もちろん女性の姿はより鮮明に、より美しく見える。苦労した甲斐があったというものだ。「仙人、ありがとうございます!」と二人は心の底から老人に感謝した。
「あはは……すごいや、みゆきもアルヴィーもまり子ちゃんも、白峯さんも宍戸さんも知らない人も……みーんな見放題だぁ」
「至福のひとときだ――これまでの苦労が報われたようだぜ。本当にありがとよ、じいさん!」
「ふぉっ、ふぉっ、ふぉっ。礼には及ばんよ、お若いの」
ここは天国なのか? すっかり意気投合した三人は仲良く女湯を覗いていた。巨乳から貧乳、美脚までよりどりみどりだ。湯煙で隠されてしまっているのが惜しまれる――。
――だが、至福のひとときは長くは続かなかった。
「……む?」
「どうしたの、アルヴィーさん?」
「いま誰か見えたような……」
――なんということだろう、覗き見していることを感付かれてしまったのだ。女性陣に。すぐに隠れた三人だったがアルヴィーの鋭い感覚はごまかせなかった。
「きゃああああッ! のぞきよー!」
「変態! 変態!! 変態ッ!!!」
「お主ら……なに晒しとんじゃああああああ!!」
女性陣からの報復は凄まじいものであった。風呂桶や湯水をぶつけられるならまだしも、激しい炎や身も凍るような吹雪まで飛んできたのだから。女湯をのぞくという下品きわまりない行為を働いた報いを受け、健と不破、そしてのぞき仙人を名乗った老人は湯船の中に雪崩れ込んで気絶した。湯船の中へダイビングが出来てさぞや気分が良かったことだろう。
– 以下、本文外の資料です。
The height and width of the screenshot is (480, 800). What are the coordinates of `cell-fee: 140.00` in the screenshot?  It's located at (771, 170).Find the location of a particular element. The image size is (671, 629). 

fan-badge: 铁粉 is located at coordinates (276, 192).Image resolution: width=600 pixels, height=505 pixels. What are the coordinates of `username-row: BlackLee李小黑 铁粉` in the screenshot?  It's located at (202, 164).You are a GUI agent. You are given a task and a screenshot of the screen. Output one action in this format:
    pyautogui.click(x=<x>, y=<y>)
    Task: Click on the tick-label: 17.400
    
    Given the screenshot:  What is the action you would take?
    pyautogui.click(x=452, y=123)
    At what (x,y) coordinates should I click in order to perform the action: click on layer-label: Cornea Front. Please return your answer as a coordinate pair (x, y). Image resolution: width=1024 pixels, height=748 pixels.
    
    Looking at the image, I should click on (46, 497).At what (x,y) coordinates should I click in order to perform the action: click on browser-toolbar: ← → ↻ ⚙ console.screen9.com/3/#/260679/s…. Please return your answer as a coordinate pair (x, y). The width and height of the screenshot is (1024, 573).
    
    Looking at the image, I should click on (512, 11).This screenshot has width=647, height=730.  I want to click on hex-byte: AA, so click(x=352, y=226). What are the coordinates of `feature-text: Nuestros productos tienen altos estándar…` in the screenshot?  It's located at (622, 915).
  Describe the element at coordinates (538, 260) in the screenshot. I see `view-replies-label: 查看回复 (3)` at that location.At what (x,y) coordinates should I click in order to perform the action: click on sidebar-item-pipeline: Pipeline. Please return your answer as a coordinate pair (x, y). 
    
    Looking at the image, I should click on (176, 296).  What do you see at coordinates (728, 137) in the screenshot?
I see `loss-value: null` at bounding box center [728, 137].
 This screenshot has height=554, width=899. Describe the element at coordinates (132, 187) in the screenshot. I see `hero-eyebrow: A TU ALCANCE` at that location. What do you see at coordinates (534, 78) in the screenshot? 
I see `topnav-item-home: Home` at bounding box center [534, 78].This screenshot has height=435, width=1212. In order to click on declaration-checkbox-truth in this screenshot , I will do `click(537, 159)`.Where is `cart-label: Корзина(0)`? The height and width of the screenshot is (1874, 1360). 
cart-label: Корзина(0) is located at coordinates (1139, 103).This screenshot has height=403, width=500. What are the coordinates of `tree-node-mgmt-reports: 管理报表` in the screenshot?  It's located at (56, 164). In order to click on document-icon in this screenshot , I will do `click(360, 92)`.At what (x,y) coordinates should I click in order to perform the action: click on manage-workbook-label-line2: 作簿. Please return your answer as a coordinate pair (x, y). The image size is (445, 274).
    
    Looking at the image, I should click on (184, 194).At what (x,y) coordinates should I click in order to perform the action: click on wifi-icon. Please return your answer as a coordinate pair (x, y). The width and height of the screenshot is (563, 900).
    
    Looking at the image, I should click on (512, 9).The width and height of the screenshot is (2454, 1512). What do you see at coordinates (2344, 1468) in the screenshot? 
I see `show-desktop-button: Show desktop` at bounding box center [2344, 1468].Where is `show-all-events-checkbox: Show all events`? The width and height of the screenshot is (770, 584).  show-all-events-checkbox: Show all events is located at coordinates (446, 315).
「まさか健くんにあんな趣味があったなんて……まったく、失礼しちゃうわ」
「……サイテー。村上主任に言いつけなきゃ気がすまないわ」
「あとでお灸をすえてやらんとな――」
「不破くんも東條くんもやりすぎよ……アルヴィーさん、お灸は思いっきりキツいのすえといて」
「わかった。不破殿はそっちに任せたぞ」
「健お兄ちゃんは、わたしとシロちゃんでたっぷりお仕置きしておくから。フフフッ……!」
女性陣がそれぞれ怒りを露にする。その後、健と不破がきっついお仕置きを受けたのは言うまでもない。のぞき仙人を名乗った不届き者ももちろん制裁を受けたそうだ。